The rate hike would provide funds for deferred maintenance projects, establish a routine street inspection program, make the department self-funded, and begin amassing funds to construct offices for public works and engineering staff members, who work out of modular buildings next to City Hall, said Cory Crebbin, Medford's public works director.
As part of the plan to better maintain streets, street inspections (most likely by bike or on foot) would be conducted every other year, Crebbin said.
Streets need to be sealed every five to seven years to protect the asphalt from the sun, in a process that's similar to using sunscreen for the skin, Crebbin said.
If a street isn't sealed, cracking occurs, and the asphalt can become brittle, accelerating the degradation process, he said.

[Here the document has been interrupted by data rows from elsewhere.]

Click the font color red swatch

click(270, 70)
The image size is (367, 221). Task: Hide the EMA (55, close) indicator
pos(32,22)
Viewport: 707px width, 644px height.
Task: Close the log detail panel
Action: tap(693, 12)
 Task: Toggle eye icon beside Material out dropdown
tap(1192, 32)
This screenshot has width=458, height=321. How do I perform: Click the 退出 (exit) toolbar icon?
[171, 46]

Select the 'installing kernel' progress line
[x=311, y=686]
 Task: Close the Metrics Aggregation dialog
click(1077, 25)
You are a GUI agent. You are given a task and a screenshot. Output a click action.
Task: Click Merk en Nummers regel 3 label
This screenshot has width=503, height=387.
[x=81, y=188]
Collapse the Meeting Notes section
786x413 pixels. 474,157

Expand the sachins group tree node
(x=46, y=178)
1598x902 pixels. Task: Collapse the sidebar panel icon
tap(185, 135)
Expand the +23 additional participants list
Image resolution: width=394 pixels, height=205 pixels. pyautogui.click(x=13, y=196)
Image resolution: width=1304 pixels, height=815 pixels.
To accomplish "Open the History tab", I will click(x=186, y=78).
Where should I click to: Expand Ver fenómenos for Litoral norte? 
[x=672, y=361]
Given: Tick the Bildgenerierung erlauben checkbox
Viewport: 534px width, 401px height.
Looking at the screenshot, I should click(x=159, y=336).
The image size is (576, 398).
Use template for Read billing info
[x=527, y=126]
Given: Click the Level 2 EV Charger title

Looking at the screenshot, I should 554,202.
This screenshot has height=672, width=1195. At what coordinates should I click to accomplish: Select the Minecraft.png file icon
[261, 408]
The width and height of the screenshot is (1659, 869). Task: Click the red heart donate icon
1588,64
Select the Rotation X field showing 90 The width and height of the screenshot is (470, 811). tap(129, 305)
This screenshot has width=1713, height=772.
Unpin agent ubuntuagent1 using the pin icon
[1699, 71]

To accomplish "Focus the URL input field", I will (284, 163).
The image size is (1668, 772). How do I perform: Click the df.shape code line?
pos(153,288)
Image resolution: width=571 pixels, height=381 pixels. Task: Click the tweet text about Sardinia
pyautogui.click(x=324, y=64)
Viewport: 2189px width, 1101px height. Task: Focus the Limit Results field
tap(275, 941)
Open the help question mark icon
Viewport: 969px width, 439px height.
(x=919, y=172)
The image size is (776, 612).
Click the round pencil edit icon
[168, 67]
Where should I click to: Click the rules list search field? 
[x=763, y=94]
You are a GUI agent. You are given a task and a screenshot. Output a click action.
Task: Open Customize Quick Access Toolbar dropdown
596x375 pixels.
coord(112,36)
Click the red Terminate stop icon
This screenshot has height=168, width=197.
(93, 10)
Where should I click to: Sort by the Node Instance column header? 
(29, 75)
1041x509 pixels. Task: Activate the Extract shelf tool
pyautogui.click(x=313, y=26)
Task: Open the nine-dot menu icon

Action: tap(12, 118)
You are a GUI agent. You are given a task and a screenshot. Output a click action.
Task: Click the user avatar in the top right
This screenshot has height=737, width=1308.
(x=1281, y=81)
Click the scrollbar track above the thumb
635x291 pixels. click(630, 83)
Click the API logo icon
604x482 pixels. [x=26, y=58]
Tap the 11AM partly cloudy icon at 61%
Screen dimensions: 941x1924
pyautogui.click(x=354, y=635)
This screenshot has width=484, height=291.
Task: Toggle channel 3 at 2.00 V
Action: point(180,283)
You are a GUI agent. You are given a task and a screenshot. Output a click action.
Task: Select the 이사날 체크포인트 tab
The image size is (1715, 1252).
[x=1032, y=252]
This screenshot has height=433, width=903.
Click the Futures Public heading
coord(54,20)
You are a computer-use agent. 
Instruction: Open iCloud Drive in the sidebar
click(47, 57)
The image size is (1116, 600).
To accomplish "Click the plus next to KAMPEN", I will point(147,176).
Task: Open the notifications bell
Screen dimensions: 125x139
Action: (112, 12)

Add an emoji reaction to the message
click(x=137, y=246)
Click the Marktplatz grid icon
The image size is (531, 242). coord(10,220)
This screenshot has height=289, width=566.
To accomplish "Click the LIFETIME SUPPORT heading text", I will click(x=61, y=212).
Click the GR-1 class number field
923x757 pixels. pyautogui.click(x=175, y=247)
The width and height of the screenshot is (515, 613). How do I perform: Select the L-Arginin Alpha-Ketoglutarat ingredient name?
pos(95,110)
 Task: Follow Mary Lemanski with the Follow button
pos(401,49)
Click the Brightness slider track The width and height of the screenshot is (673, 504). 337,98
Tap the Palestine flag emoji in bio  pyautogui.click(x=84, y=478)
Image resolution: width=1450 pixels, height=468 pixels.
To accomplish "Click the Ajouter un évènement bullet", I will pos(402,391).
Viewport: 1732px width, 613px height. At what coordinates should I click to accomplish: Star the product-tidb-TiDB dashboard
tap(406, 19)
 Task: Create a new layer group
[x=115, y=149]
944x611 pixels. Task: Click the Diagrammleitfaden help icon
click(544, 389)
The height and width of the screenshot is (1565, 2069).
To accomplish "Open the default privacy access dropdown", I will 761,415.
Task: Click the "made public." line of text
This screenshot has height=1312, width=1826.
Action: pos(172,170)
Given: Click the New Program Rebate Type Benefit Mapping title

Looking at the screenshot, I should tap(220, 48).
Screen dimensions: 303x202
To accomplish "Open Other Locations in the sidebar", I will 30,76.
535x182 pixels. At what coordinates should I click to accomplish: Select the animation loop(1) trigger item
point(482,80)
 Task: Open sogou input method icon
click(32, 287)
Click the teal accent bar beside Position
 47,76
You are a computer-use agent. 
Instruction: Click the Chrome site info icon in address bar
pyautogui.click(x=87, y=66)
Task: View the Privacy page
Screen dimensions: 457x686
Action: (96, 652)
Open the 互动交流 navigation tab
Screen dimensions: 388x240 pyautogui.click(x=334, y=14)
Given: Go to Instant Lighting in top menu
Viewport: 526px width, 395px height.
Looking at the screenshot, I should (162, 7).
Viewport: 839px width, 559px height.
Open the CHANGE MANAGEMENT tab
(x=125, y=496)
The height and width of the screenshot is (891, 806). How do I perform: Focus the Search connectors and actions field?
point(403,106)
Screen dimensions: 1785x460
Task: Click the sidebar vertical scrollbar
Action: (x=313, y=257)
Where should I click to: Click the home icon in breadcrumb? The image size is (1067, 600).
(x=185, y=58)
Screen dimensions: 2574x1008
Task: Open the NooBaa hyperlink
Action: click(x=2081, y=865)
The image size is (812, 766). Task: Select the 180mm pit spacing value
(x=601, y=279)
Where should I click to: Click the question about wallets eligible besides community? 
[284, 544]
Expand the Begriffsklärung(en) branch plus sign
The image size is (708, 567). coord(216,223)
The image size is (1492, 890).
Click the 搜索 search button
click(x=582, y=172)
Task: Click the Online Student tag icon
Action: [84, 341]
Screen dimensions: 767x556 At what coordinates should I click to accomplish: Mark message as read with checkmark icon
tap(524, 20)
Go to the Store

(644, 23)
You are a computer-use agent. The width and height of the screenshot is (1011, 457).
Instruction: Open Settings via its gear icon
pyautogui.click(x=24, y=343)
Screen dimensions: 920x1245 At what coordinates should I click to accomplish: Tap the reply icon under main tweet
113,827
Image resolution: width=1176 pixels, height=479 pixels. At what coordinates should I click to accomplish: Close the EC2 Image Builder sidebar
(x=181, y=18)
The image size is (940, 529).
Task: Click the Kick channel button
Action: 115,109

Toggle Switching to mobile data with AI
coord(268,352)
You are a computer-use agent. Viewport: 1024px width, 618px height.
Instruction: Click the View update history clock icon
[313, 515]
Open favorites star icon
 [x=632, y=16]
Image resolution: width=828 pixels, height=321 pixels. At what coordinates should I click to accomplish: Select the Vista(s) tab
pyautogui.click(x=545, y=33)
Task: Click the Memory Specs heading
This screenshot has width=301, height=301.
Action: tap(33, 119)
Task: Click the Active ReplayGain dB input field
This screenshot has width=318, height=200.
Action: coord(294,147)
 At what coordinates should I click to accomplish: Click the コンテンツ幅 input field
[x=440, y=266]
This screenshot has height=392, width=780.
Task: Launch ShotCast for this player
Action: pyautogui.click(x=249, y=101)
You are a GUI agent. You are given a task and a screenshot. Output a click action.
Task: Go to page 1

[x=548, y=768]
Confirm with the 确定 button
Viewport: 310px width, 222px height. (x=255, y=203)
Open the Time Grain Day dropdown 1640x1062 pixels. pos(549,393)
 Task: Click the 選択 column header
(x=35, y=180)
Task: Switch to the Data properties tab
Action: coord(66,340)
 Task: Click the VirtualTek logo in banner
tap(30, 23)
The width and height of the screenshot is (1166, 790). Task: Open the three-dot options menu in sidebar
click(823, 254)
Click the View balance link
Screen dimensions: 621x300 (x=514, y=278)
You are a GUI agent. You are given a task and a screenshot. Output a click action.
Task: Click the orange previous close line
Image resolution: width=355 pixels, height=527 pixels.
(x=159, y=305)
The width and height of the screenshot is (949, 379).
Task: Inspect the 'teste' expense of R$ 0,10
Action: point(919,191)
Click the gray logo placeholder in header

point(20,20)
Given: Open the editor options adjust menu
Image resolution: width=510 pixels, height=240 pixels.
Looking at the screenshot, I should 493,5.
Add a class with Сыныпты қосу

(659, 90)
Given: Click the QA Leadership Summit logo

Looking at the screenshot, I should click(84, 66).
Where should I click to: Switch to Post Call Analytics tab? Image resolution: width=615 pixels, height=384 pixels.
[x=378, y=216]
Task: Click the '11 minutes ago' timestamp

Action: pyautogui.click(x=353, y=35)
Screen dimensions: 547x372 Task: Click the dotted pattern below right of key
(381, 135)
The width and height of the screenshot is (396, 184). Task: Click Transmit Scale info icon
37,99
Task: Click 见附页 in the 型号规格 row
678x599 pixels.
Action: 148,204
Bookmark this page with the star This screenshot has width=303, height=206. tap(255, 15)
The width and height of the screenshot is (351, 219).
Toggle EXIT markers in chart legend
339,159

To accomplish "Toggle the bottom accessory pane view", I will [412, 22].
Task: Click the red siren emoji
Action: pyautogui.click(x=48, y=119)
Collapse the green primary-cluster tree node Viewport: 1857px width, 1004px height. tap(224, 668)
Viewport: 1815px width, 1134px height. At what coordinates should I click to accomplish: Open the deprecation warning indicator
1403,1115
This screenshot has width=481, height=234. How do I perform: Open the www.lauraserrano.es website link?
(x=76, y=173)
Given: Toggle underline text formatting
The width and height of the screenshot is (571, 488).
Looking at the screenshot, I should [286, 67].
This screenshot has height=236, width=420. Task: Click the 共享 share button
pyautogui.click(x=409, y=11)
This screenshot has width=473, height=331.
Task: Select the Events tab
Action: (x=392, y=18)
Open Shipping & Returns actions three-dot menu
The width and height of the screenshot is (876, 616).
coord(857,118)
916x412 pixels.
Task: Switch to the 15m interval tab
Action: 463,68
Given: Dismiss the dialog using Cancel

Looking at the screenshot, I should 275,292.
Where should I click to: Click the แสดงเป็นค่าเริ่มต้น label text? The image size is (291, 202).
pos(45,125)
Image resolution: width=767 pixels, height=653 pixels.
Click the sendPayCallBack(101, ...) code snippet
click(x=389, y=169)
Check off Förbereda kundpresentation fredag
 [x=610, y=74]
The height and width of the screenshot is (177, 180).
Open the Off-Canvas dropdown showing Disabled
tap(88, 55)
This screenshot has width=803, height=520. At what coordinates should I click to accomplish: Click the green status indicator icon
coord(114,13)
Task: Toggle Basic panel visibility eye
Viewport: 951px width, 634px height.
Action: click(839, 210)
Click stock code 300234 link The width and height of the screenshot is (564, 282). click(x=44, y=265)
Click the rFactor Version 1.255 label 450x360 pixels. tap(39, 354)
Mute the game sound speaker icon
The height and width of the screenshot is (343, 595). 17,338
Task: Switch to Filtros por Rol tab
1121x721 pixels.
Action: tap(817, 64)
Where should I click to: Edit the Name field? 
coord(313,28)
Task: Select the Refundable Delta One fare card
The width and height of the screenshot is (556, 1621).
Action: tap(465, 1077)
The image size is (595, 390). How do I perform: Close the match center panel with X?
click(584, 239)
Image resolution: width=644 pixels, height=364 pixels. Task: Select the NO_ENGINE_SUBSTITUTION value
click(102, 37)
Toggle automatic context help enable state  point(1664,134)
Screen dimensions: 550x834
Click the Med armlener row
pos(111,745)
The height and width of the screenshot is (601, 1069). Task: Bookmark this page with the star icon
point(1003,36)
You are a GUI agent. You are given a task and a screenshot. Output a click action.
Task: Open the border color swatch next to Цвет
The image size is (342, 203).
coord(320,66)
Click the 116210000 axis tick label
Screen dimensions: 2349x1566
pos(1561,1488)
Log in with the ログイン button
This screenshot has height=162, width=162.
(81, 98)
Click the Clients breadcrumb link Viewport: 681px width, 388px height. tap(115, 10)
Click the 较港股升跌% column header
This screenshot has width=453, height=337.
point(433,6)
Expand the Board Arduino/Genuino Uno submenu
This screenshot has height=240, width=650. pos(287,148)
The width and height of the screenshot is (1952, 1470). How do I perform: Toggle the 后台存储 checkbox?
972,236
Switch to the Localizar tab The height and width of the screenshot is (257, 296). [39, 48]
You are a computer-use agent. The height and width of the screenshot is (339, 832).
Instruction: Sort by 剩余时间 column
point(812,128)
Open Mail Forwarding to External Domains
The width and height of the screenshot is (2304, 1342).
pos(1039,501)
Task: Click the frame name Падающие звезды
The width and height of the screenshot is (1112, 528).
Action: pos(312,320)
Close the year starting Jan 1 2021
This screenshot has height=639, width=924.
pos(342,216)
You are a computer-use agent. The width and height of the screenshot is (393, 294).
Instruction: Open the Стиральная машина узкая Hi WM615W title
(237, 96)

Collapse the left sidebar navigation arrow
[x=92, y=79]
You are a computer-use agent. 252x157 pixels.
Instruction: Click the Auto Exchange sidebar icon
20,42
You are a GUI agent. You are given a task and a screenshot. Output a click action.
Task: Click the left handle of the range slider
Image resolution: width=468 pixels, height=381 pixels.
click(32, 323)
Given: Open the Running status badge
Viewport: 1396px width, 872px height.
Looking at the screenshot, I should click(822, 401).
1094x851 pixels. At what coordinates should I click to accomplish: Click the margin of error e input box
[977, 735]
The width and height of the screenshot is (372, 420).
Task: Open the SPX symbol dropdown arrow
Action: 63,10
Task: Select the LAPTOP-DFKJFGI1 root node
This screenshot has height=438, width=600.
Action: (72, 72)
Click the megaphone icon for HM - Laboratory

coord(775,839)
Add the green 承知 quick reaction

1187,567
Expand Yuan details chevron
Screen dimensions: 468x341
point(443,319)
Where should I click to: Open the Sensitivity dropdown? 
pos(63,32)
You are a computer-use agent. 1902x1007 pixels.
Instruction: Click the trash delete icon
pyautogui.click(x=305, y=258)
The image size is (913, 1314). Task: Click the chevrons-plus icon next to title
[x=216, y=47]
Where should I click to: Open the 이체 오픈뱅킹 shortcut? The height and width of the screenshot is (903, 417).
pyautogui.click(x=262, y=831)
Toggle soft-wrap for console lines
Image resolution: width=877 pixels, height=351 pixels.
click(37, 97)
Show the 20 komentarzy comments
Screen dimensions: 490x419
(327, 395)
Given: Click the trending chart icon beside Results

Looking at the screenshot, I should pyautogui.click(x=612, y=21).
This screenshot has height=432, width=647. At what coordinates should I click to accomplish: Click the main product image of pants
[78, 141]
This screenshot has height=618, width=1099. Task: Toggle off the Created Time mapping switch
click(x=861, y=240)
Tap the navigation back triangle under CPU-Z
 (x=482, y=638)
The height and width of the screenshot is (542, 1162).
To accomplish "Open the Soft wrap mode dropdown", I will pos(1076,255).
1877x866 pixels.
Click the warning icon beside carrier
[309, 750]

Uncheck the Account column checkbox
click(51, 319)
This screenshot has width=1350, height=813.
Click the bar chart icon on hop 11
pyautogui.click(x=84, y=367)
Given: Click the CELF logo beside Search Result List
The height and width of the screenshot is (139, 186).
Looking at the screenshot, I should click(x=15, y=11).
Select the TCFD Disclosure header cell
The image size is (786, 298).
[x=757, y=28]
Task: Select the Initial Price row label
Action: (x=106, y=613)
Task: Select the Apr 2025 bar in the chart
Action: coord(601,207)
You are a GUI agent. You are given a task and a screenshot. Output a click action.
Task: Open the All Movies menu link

Public works doesn't have the money to seal streets that frequently, Crebbin said. As a result, the department can afford to do only 30 percent of the street maintenance that should be done each year. The longer a street goes without a sealant, the more likely it is to need a complete pavement overlay or total reconstruction, he said.
It costs about $1 per square yard to seal a street, whereas it costs $11 a square yard to do a street overlay, which must be done every 10 to 15 years in the absence of sealants, Crebbin said.
Streets such as Cedar Links Drive, Stewart Avenue, East Main Street and Highland Drive have obvious signs of cracking and need a complete overlay, he said. In addition, there are about 20 miles of streets that require reconstruction, Crebbin said.
"If we don't keep up maintenance, that number keeps growing," he said.
The City Council weighed four different options for future utility fees during a work session Thursday before deciding to consider the proposal that would set utility fees at $32.73 for a single family residence by 2014.
Other choices included no rate increase above what's already been scheduled ($22.86 in 2014) and adjusting the rate to maintain the current level of service ($29.10 in 2014). A third option ($30.17 in 2014) would have included sealing streets every five to seven years and other street repairs, but it would have excluded funds to build public works office space and ending reliance on the city's general fund for the public works and engineering budget.
Currently, the city's general fund provides $720,000 per year of the public works and engineering budget.
If only 30 percent of street maintenance is completed each year, the city eventually will need to rebuild 70 percent of streets over the next 10 to 15 years, Crebbin said. That would cost about $121 million based on 2007 paving costs, according to public works estimates.
The rate increase would be "a demand on the public, but a shorter demand," said Councilman Chris Corcoran. "They're getting more bang for their buck."
The existing street system in the city is valued at about $250 million, according to public works estimates. It includes about 587 lane miles of streets.